> [Source records]:
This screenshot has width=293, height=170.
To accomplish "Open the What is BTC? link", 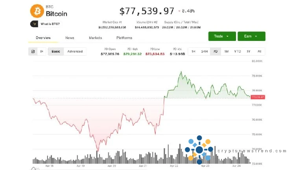I will point(50,24).
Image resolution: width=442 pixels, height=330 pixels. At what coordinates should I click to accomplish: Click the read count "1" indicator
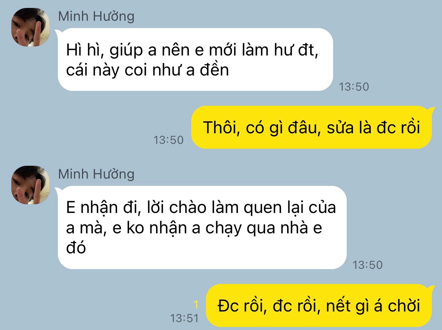coord(196,305)
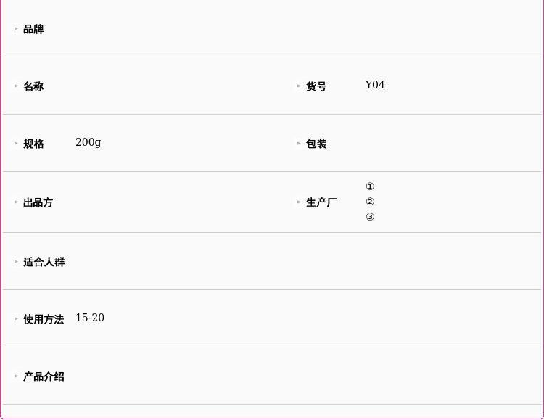Click the 品牌 field label

[x=33, y=29]
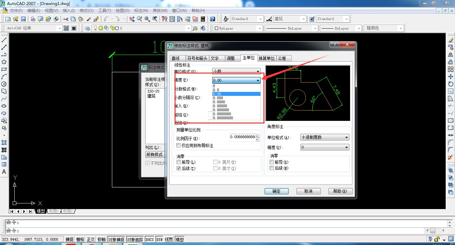This screenshot has height=245, width=455.
Task: Increase 比例因子 with the up stepper arrow
Action: pyautogui.click(x=257, y=135)
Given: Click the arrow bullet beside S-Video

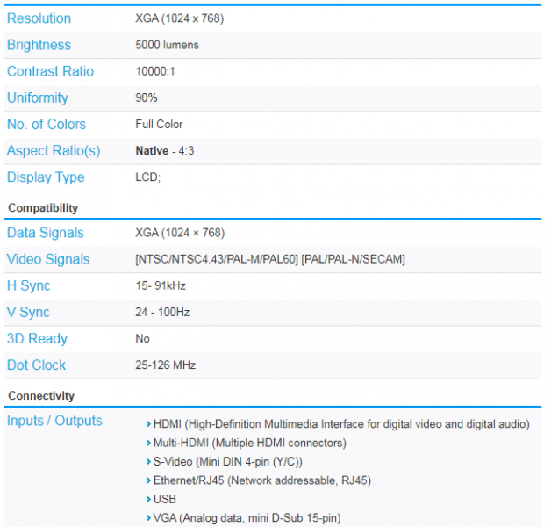Looking at the screenshot, I should [147, 462].
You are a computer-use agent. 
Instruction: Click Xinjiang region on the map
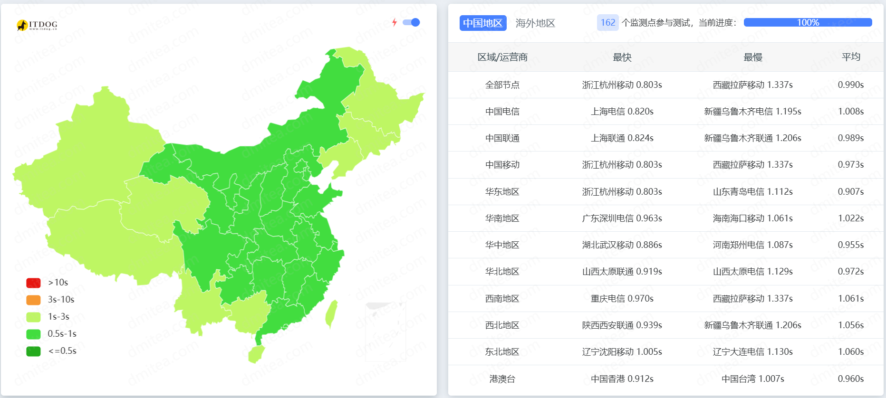(x=90, y=152)
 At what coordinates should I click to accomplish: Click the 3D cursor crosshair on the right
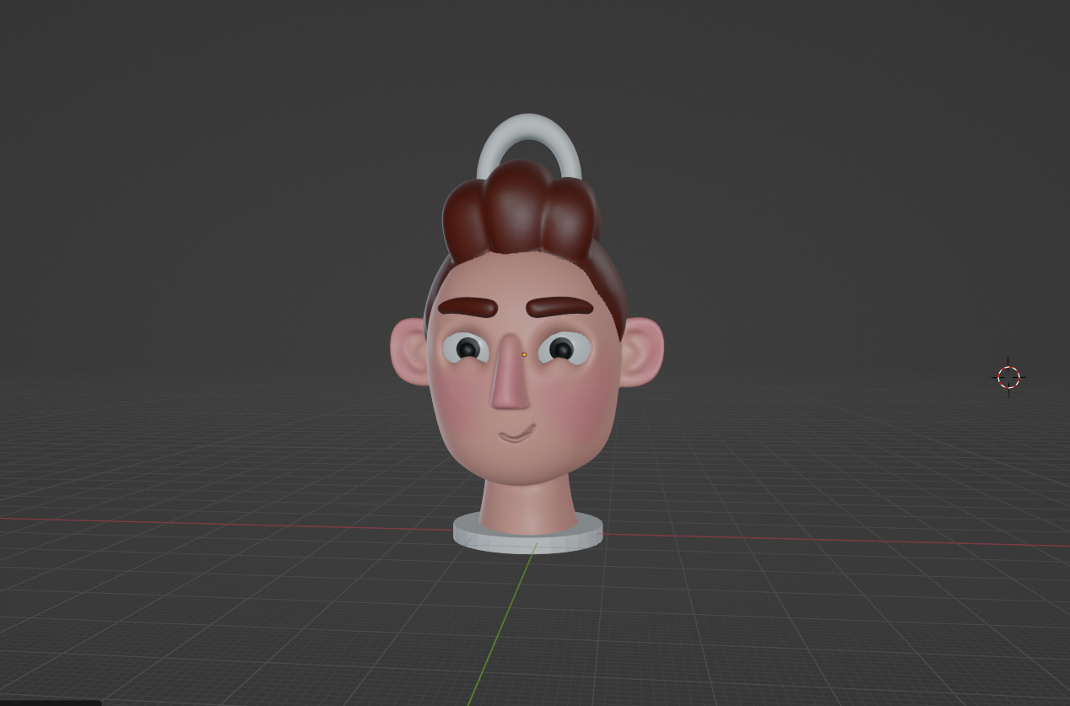pos(1008,376)
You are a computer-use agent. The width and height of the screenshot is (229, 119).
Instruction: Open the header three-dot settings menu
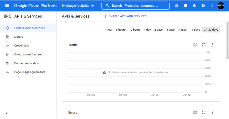tap(212, 5)
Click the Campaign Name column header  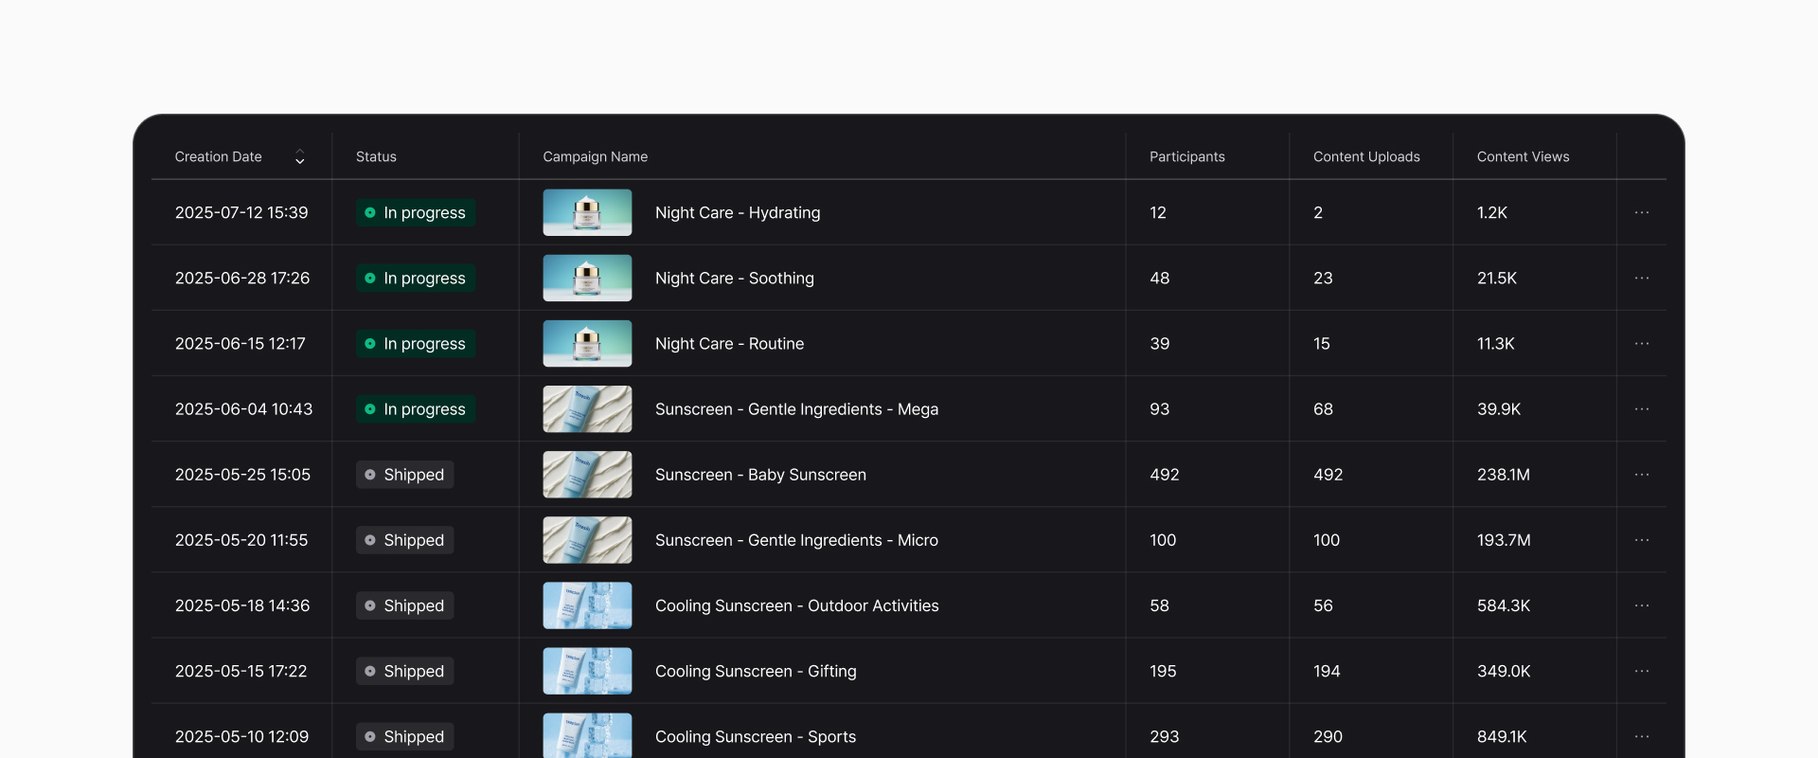tap(595, 157)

> [Your objective]: Lines containing the word "agent" must all be returned from the material above.

> [Solved exercise]:
You are a computer-use agent. 
You are a computer-use agent. The width and height of the screenshot is (229, 119).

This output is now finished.